Non, je pleurerai plutôt, mais de rage, sur le sort de cette malheureuse cité aujourd'hui réduite à votre union sacrée. Douai la bourgeoise, douaisiens qui regardent la rue derrière d'épais rideaux, craignant la canaille ouvrière qui a pourtant depuis bien longtemps déserté la ville endormie dans une frilosité empêtrée dans un passé qui se veut glorieux. Douai n'a pas su vivre après guerre, les décisions municipales ont défiguré une ville déjà meurtrie. De la très hideuse et impersonnelle place d'armes aux nombreux aménagements que l'on aurait pu trouver dans n'importe quelle ville de banlieue. Ou êtes vous, marchés de mon enfance? Goudronnée la place St Amé, que reste-t-il des marronniers du mois de septembre? Volailles disparues, mais il est vrai que le poulet ne s'achète plus que sous plastique, et à Auchan ou à Match, plus chez M Blervaque (personnage imaginaire au nom qui sent bon Flines Les Raches...). Marché aux poissons que j'ai à peine connu devenu parking depuis belle lurette. Le centre ville de Douai est aussi impersonnel que les malls ou les Américains font flâner et faire leurs courses le dimanche, d'ailleurs les magasins sont à peu près les mêmes. Que dire des innombrables statues d'avant 14, des églises d'avant la révolution? Que reste-t-il de ce vieux Douai, fier au point d'avoir toute une famille de géants? Un folklore standardisé et aussi insipide que le poulet sous blister? Quel commerce original reste-t-il à Douai ? L'homme de fer de mon camarade Desfontaines? Peut être. Pour combien de temps?
Et où est-il le bouillonnement culturel qui nous donna Jean de Bologne, Marceline, Dutilleux, Warlop l'enfant maudit de la ville bourgeoise, et tant d'autres. Qu'en reste-il? Faut-il donc que Bonnaffé chante Cafougnette? Il a raison Bonaffé, l'accent drôle du Nord n'est pas moins beau que celui de Marseille. Et merde aux parisiens qui n'y comprennent rien.
Ah ! Vous n'êtes pas peu fier de votre petit bout d'université. Vingt cinq ans après Valenciennes. Passons. Mais tout ce qui apporte un peu de vie dans cette ville dérange sa quiétude. Mourons, de mort lente sans doute... Et le sport, tiens oui le sport... A chaque fois qu'un club s'est hissé au niveau national, ce fut la déconfiture. Qui se souvient encore du sporting pro de l'après guerre, sinon quelques pages du web? Ou de l'AC Douai dans le dernier carré du championnat de France d'athlétisme? Sans oublier le volley, le basket (y compris à Dorignies), ou même le hockey. Soutenir le rayonnement sportif était sans doute plus difficile que de récupérer la gloire du travail des bénévoles ou de donner à un équipement local le nom d'un ancien surveillant général du lycée, où il ne fit rien pour le sport. Paix à son âme.

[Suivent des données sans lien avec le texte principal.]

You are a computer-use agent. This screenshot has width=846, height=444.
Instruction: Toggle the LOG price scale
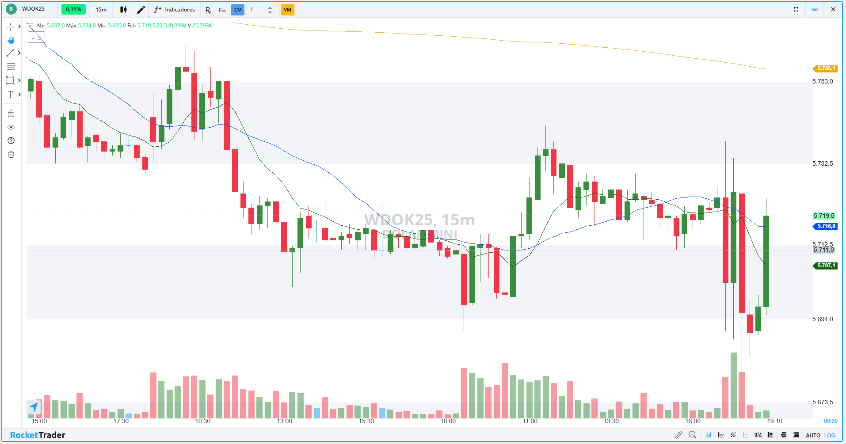[x=830, y=435]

Quant au développement des industries et du commerce, parlons-en. Ce sera vite fait. C'est fini, pour ce qu'il y avait à en dire. Pas la peine d'attendre aussi longtemps que pour voir se développer une zone industrielle digne de ce nom, serpent de mer des années 60 et 70…
Alors, voilà, aujourd'hui dans un bureau parisien, un fonctionnaire du Massif Central (ils sont tous de là-bas, c'est bien connu, sauf les Corses bien sûr) décide que le régiment qui était à Douai serait mieux ailleurs. Et tant pis pour les équipements qu'on abandonnera sur place. Que vous trouviez cette décision absurde, oui, je le comprendrais. Qu'elle vous affole parce qu'elle met en péril Douai, là je me mets en colère.
Ainsi donc, on en est là. Que la ville meure peu à peu ne semble pas trop vous inquiéter, qu'elle ne soit guère plus qu'une banlieue de Lille semblerait presque vous satisfaire. Mais tous ces militaires partant, sale coup pour le prestige de la ville. Pour ce qu'il en reste, pourtant.
L'union sacrée, d'accord, mais pour la secouer cette ville endormie dans une gloire bourgeoise, tellement ancienne que seuls les livres s'en souviennent encore.
Allons, vints d’osier de l’extérieur, remuons nous!